## GOAL OF THE EXERCISE
Start at the line that has "At what coordinates should I click to accomplish: Select" and go through the end of the records. Write those lines out again with "wireframe" swapped for "shaded", keep everything else the same, and leave out the pictures.

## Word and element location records
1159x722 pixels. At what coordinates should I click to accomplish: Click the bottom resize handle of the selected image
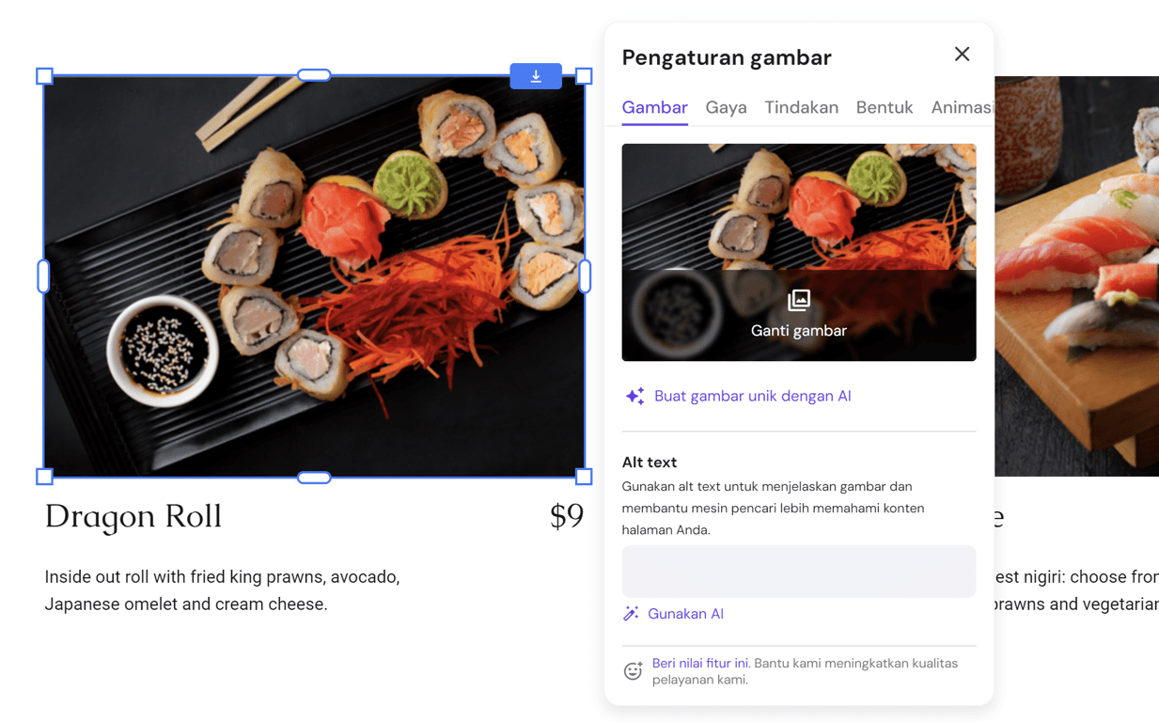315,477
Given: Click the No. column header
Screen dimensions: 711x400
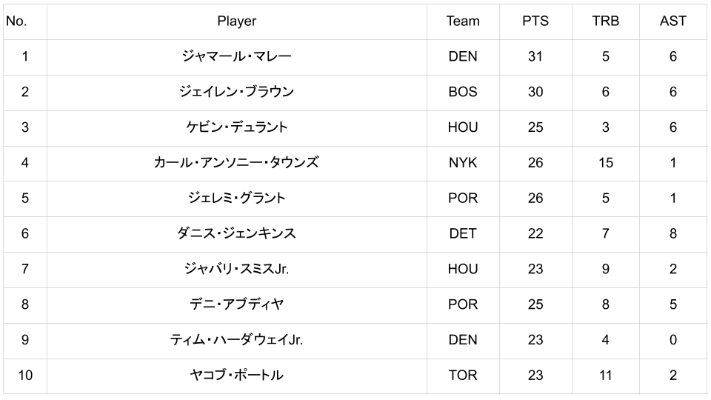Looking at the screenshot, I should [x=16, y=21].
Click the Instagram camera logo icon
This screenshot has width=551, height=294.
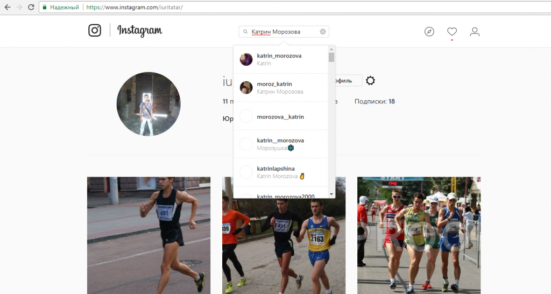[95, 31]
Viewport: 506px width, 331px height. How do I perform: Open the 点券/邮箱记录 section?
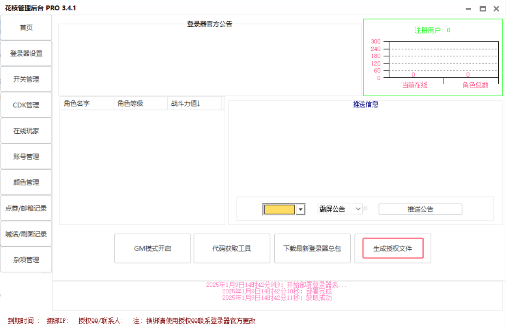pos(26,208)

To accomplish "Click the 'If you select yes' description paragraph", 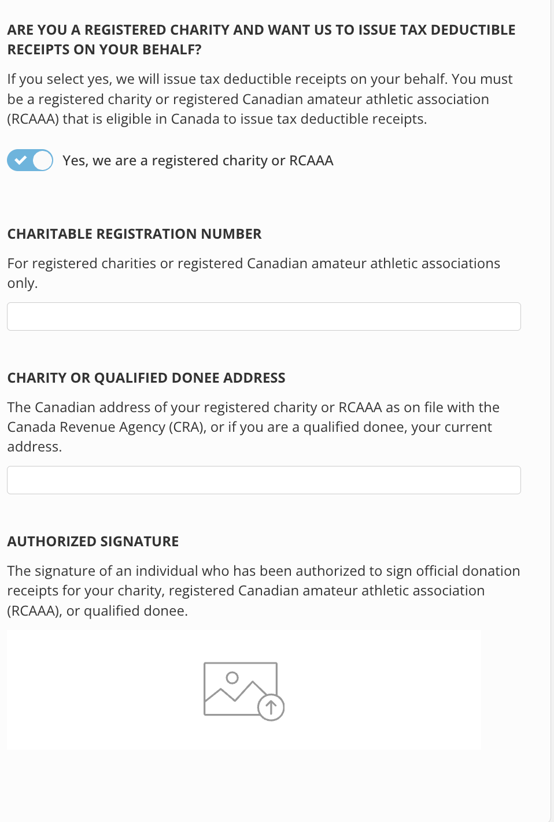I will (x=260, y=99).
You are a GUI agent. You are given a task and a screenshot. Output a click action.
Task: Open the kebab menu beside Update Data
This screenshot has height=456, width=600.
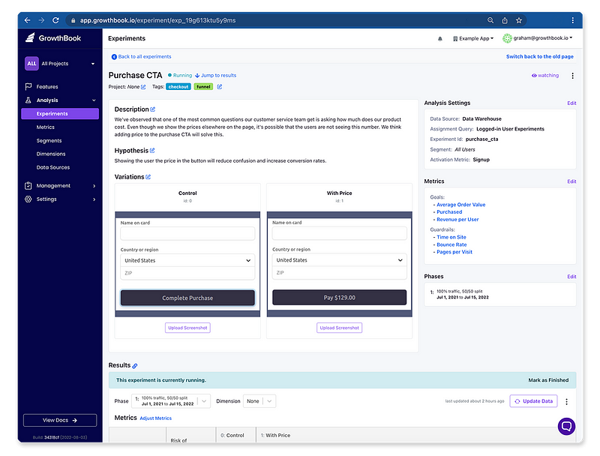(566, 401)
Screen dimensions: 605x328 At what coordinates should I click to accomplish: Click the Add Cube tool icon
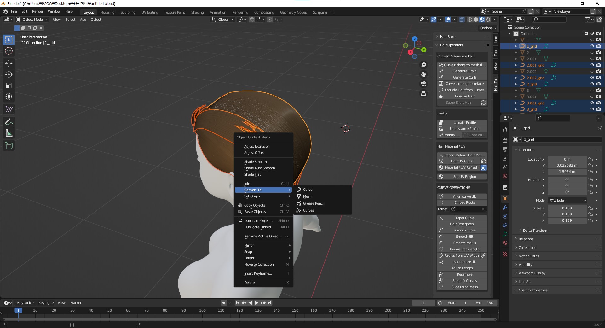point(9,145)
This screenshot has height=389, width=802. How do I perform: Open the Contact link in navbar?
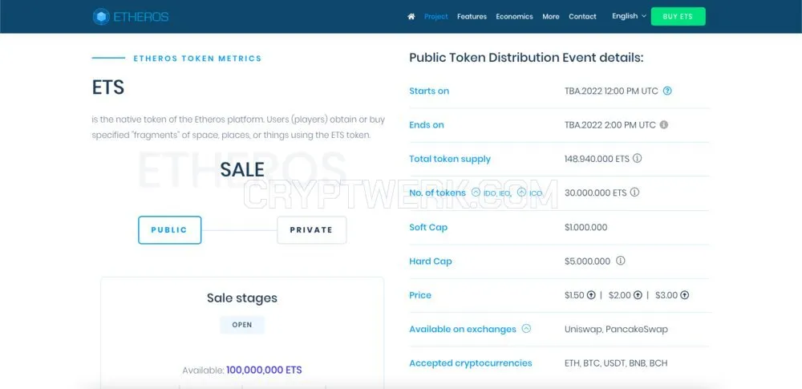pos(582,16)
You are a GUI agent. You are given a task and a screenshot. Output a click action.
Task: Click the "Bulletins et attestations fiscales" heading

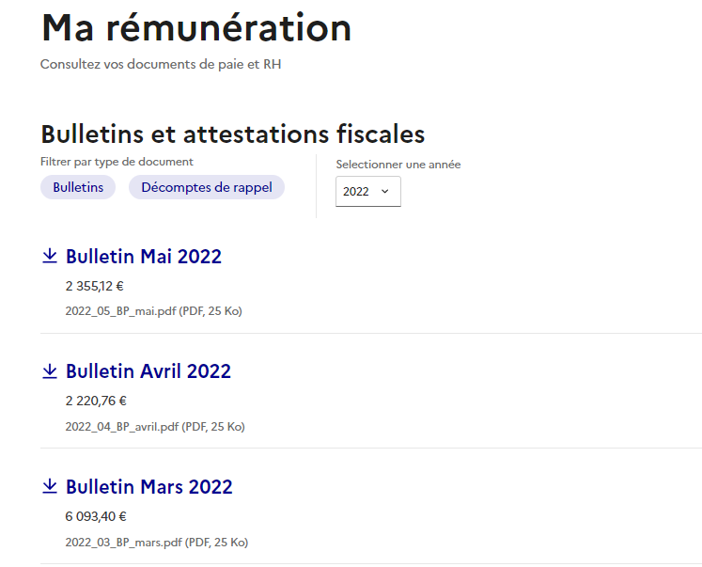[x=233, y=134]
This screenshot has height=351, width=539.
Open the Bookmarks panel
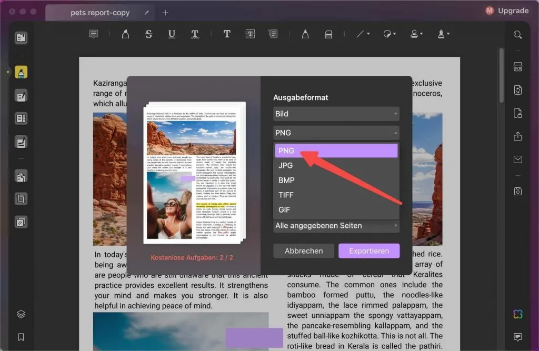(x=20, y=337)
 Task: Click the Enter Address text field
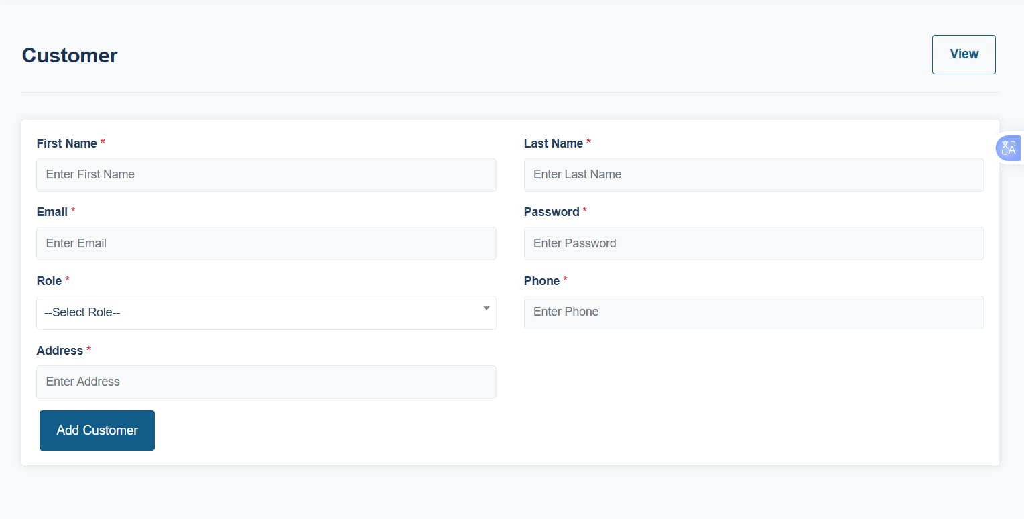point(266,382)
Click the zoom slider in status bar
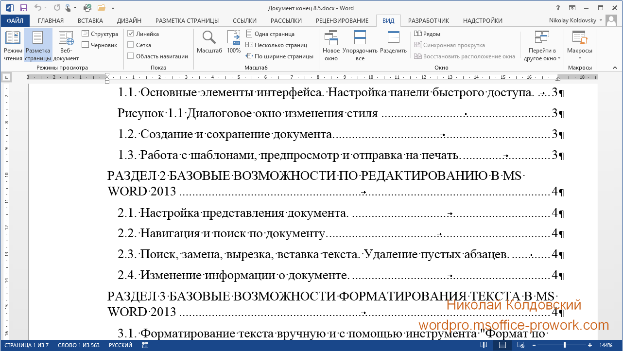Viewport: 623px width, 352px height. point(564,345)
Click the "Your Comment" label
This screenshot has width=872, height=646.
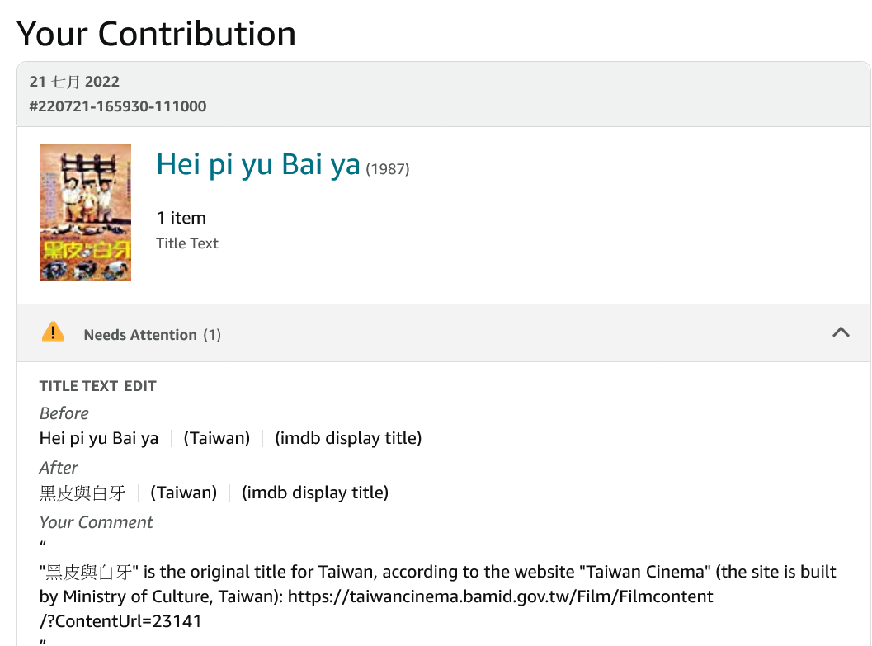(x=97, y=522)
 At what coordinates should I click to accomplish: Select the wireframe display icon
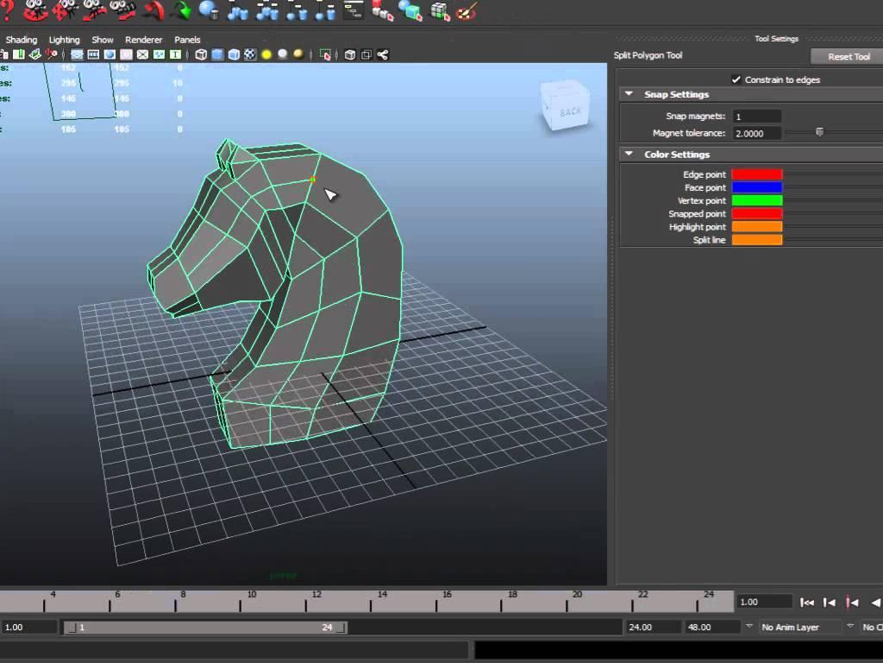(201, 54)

## EXERCISE OUTPUT
 At what coordinates should I click to accomplish: Select the shaded display icon
(201, 54)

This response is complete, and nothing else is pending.